‘Everyone Experiments in Their 20s!’ Says Mom Using Own Latent Bisexuality to Convince You You’re Not Gay

In a story developing out of your kitchen, your mom Lorraine Morris is trying to convince you your lesbianism is a stage by pointing to evidence of her own latent bisexuality.

 

“You don’t have to label yourself,” said Lorraine, though you comfortably identify as gay. “Women are just more complicated than men. My best friend in college, Edie, we were so close, you know? And we were always egging each other on.”

 

“I remember once we dared each other to both kiss a girl at this off campus, sort of grungy party we were going to,” Lorraine added, not fully realizing what she is saying. “And we both did, but then we got into this big fight about something, I can’t even remember. Anyway, look at me now!
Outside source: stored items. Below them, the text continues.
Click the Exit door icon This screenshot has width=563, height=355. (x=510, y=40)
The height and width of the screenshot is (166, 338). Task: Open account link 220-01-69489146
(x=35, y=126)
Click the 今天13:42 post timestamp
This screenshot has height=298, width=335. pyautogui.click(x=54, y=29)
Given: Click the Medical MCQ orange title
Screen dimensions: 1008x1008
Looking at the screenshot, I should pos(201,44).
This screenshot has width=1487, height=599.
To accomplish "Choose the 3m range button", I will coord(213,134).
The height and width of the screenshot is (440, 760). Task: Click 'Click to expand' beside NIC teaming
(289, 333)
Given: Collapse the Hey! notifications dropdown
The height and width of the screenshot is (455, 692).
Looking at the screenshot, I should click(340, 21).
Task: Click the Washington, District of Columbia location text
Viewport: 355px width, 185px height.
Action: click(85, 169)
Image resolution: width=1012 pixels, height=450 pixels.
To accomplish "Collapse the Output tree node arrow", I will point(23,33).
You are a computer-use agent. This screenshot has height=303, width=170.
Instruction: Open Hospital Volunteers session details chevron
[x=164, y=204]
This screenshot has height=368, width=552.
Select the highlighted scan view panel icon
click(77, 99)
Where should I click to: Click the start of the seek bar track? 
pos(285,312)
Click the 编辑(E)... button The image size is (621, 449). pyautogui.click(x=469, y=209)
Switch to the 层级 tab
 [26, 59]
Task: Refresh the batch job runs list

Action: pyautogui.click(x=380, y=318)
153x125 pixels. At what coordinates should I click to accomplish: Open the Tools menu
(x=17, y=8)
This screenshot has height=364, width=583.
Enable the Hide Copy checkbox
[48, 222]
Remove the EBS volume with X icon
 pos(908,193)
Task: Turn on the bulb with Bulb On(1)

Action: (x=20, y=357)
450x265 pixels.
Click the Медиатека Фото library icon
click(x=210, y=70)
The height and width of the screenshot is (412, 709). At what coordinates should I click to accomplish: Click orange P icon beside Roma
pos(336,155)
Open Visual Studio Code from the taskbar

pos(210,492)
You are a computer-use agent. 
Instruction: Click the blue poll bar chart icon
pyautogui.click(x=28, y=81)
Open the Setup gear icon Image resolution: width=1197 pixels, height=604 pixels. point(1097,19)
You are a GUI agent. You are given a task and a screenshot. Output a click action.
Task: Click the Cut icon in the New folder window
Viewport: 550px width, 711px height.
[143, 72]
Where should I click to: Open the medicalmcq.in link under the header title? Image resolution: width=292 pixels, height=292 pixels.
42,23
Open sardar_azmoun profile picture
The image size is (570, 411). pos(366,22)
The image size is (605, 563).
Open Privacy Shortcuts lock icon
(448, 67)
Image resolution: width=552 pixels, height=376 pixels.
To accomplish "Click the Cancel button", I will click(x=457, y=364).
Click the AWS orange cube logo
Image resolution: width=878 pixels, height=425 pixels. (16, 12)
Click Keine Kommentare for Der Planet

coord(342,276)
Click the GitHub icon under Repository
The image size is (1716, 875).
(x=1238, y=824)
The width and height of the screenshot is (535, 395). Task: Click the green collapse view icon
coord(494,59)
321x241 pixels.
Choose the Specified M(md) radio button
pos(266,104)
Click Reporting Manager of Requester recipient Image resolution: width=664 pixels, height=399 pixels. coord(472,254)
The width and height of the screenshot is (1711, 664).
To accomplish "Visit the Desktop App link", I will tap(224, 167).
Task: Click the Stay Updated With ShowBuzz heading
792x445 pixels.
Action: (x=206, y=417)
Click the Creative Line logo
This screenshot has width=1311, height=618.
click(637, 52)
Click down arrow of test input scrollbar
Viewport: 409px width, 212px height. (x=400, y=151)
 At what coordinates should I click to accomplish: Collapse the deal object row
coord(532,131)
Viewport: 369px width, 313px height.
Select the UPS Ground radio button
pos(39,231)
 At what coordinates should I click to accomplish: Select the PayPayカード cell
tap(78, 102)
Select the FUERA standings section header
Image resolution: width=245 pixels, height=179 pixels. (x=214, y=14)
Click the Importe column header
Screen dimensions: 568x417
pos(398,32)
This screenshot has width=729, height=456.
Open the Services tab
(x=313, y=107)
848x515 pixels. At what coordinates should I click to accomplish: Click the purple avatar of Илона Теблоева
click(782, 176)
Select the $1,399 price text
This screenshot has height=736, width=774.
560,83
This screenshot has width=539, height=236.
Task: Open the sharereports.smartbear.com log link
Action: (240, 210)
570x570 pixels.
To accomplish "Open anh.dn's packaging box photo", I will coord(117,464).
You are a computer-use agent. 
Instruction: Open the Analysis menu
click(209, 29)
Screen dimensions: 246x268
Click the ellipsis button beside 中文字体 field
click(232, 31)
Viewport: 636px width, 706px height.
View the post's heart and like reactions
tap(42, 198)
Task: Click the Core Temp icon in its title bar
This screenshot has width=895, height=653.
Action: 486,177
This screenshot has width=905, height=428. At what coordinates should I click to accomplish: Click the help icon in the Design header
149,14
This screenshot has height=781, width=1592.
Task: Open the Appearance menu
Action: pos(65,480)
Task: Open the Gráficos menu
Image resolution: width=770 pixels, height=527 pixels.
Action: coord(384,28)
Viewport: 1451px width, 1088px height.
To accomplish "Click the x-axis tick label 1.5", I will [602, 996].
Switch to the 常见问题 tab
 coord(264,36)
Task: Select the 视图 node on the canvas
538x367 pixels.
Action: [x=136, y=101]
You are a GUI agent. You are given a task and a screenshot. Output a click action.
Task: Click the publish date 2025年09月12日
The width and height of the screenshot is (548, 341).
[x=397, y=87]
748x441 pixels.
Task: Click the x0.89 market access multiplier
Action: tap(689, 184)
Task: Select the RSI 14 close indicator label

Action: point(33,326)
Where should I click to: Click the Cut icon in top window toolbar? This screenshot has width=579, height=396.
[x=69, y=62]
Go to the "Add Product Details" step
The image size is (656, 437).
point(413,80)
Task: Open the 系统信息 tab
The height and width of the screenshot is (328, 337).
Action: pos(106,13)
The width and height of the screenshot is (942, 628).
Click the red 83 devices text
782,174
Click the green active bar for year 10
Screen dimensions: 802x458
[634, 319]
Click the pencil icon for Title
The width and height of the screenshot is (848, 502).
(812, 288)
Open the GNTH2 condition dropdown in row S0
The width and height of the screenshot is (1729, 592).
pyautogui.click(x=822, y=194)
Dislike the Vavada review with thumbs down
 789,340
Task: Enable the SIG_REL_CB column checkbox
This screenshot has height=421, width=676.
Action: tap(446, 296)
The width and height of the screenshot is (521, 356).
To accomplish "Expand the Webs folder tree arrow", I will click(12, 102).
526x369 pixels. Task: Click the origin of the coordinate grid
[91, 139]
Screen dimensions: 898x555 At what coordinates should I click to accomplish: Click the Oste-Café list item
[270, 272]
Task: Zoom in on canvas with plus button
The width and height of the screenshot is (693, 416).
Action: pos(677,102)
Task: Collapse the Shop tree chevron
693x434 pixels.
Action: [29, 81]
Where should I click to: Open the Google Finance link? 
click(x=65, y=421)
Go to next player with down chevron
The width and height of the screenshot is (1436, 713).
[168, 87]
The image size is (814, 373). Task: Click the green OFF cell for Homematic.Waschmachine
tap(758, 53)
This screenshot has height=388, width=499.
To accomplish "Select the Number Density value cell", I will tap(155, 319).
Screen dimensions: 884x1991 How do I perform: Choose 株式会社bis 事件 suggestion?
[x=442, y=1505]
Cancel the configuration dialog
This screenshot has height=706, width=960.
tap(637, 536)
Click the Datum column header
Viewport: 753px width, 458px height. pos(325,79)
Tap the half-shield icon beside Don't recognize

Everyone experiments when they’re young.”

 

While you tried to explain to your mother that you have been dating your girlfriend for two years and it is not an experiment, you couldn’t get much in as she continued to explain the intense, psychosexual relationship she had with her college friend Edie whom she has never once brought up before.

 

“We moved in together junior year,” your mom said. “And you know, we experimented when we were drunk or bored, or fed up with boys; we fell asleep in the same bed most nights anyway, we were always staying up talking. But that’s what it’s like when you’re young! Then I met your father.”

 

Though it was becoming increasingly clear that your mom was in a long-lived and complicated queer relationship and is certainly not straight, she continued trying to use this as evidence of your own heterosexuality.

 

 

“I have no issue with you playing the field, sweetie,” Lorraine said. “I think that’s great. And I think when you meet a nice man like Daddy you’ll feel ready to settle down.”

 

Sources suggest that you are unlikely to settle down with a man given that you are sexually and romantically attracted to women, but that even if you did, you wouldn’t be straight.

 

“So I guess my mom is bi,” you say. “I would say that queerness is something we could connect over, but hers is pretty deeply repressed. I don’t really want to connect with my mother over our sexualities anyway, but it would be chill if she recognized that mine was real.”

 

Experts predict that your mother will date women again after your dad dies, and won’t care that you’re gay at that point as long as you’ve given her grandchildren.